─── Material provided ───

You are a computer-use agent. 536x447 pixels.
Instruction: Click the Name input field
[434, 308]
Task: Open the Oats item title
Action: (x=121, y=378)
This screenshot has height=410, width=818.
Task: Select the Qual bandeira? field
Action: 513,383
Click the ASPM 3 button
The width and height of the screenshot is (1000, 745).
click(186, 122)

───

■ **Exercise instructions**: Please restate each record exactly as it reads.

■ **Solution to the exercise**:
You are a computer-use agent. 536x447 pixels.
Instruction: Click the Name input field
[434, 308]
Task: Open the Oats item title
Action: (x=121, y=378)
This screenshot has height=410, width=818.
Task: Select the Qual bandeira? field
Action: 513,383
Click the ASPM 3 button
The width and height of the screenshot is (1000, 745).
click(186, 122)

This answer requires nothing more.